Pas de Deux

For Silver's prompt: 4. Revolutionshipping. "Do you...I mean...well...I could give you a massage?"

Inspiration: Paprika Brasil, Don Henley's Boys of Summer, and photos of sweltering summer days and crisp autumn nights at Central Park. And pink, fuzzy legwarmers. Do not own.

Disclaimer: Do not own YGO either.

...

Atem hated summer.

More specifically, he hated the heat.

Well, not the heat, necessarily. He was, after all, the supreme ruler of an equatorial nation in a past life, baked by sun and tradition.

No, what he hated was the sweltering New York City heat, a travesty much more endemic than the dry Saharan swell of burnt sand.

Specifically, he hated what Anzu wore in the humid, oppressive atmosphere that crushed moisture like a steamroller on caffeine. He didn't mind the pretty crowns that Anzu wove from the flowers they bought from the Sunday Farmer's Markets. What he did mind were the itty-bitty shrunken shorts and crop tops that went with them when the temperature swelled above a hundred. Or- worse- that miserable excuse of a dance leotard masquerading as exercise gear that she wore while bending in practically inhuman forms.

It wasn't even the leotard, really. It was the way people stared when she twirled and spun, blush pink ribbons fluttering in the breeze. He quite appreciated the way the waning dusk hit her form just so, the sparkle in her eyes swirling, especially when he leaned in to steal a kiss between pirouttes. Or five, or twenty, before she playfully swatted his arm and returned to using his shoulder as a human barre.

What Atem minded especially was the way tourists gaped and took pictures. Ooooh! They would always gasp, not quite bothering to dim their awe. It's Anzu Mazaki, the principal ballerina! Practicing in Central Park!

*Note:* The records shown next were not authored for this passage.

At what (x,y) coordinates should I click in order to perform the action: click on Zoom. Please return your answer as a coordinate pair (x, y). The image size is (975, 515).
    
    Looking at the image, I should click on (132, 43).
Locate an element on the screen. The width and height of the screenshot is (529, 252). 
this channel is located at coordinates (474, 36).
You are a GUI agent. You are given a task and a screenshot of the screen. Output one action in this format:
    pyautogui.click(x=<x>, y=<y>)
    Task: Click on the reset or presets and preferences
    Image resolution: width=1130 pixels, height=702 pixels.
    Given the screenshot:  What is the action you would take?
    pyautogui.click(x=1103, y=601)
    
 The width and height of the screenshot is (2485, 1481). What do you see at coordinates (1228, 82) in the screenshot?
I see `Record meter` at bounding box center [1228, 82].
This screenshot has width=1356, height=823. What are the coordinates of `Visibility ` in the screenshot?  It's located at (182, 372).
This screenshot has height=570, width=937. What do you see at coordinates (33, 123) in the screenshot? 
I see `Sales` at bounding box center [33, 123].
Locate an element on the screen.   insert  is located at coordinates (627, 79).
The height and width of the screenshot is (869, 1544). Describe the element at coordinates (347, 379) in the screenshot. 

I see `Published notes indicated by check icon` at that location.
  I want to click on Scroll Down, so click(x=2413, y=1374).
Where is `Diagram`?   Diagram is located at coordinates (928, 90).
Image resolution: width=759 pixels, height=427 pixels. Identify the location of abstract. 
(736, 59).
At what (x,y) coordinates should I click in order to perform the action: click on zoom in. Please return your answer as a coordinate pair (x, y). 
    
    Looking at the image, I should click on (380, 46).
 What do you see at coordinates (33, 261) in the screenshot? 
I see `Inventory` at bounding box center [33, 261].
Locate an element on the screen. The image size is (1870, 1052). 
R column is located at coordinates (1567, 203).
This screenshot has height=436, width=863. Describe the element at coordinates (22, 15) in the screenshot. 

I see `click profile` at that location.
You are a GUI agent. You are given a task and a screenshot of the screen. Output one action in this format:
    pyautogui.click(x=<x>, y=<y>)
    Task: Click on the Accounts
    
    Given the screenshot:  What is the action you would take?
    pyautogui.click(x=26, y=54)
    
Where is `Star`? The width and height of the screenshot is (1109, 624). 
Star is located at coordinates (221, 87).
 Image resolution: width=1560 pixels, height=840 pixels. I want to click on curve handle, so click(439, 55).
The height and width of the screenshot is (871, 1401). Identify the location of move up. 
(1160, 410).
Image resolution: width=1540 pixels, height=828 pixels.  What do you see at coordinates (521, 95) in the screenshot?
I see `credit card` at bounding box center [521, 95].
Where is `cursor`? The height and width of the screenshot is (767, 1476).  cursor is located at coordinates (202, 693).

Must. Blog. Immediately. was the next logical step. Evidently.

Anzu didn't mind at all. She was too lost in choreography to notice the throng of gaping people throttling what used to be lonely evening practices outdoors, away from the glare of studio lights, basked in the natural glow of fall leaves and Atem's loving, if somewhat possessive gaze. The adoring fans, however, had no idea who the boyfriend even was, let alone what duel monsters were. Atem the stretching partner/purse carrier had been cropped out of so many blogposts that the only evidence he existed was the occasional spike of hair in the background, and even then he was often upstaged by squirrels with excellent photobombing skills.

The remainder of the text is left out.